The wild ocean is full of juxtapositions - days with choppy waves and dark clouds interspersed with favorable winds, wildlife visits and shining sun - and our week in Zurich was no different. After our final row of the week, an outing punctuated by rowing, layers, photos, and a final douse of freezing rain, we readied our boat for the trailer and hurried home to prepare dinner. It was the Wednesday of Thanksgiving week, and we had a lot of thanks to give. Our training trip culminated in a Swiss-American Thanksgiving meal with our Swiss family members and friends gathering around the living room table sharing tales of the week and gratitudes for each other. With our bellies full, for once not with “hot mush”, we did what any team on a mission does and outlined responsibilities for the coming weeks and months as well as necessary tasks for our May training trip. This cold chapter was over, and it was time to keep looking ahead. As Beryl Markham once said, “hope and work, but never hope more than you work.”

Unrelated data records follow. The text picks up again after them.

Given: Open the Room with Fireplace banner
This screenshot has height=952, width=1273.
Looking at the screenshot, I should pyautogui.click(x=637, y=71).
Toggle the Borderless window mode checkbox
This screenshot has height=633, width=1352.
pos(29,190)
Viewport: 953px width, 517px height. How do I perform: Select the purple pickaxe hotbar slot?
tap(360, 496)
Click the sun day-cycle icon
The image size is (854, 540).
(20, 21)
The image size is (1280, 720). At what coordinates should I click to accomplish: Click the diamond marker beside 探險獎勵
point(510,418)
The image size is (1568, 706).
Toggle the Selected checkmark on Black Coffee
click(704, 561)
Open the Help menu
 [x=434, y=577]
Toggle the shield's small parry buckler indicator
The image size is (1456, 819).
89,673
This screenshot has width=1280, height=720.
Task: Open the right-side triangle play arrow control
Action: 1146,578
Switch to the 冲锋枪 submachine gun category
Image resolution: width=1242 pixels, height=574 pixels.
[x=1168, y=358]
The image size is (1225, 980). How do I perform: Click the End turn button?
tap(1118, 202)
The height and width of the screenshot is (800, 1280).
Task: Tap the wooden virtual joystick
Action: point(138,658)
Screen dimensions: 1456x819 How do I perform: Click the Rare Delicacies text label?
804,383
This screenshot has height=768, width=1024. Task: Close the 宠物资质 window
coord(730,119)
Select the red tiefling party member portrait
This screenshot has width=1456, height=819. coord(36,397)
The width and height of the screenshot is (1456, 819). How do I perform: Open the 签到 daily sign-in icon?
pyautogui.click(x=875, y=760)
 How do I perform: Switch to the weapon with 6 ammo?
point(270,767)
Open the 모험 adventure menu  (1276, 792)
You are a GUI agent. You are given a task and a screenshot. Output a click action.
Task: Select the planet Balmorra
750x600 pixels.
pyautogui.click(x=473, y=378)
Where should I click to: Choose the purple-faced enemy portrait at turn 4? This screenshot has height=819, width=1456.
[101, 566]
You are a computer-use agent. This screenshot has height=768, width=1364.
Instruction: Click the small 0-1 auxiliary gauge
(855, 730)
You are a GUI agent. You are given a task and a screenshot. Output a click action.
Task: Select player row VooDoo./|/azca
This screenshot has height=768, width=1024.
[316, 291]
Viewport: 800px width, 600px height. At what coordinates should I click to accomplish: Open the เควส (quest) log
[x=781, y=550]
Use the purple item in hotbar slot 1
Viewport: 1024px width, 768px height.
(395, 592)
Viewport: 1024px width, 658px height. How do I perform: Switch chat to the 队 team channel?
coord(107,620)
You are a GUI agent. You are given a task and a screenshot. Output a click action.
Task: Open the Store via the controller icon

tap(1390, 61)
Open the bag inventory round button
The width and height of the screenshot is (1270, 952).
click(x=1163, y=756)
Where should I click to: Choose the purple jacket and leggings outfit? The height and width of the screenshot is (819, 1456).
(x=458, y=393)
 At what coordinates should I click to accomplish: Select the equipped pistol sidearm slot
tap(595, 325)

As for the latter question, the mullet is a hairstyle that dates back to the ancient traditions of Romans, Indigenous Americans, and Vikings. It was practical, functional, and rugged. The look became re-popularized in the 1980’s and 1990’s when iconic musicians began wearing it as a symbol of rebellion and individualism. I stumbled into it rather accidentally. As autumn came to close, I went a few weeks longer than I usually do without a haircut and found that if the back has a chance to grow, it curls much like the top and sides. When I eventually found time to get my usual trim, I was on the phone with Sophia and explaining this newfound style, short on the sides and a little longer on the top and back. “So like a mullet?” she asked, always curious, never judgmental. “Eh, I don’t think it’s technically a mullet.” I pushed back. We exchanged some photos to exemplify what we were each trying to describe in words, and evidently, it was the same thing, a mullet. Or at least some version of one. So for now, it’s business in the front, party in the back, or as we say on Iron Ore, business in the bow, party in the stern.
*Traditionally this is called a “jackstay” but is the latest piece of equipment to fall victim to our habit of re-naming boy-name sounding tools to girl-name sounding titles. “Jerrycans”, for example, will be called “Jennycans” from here on out.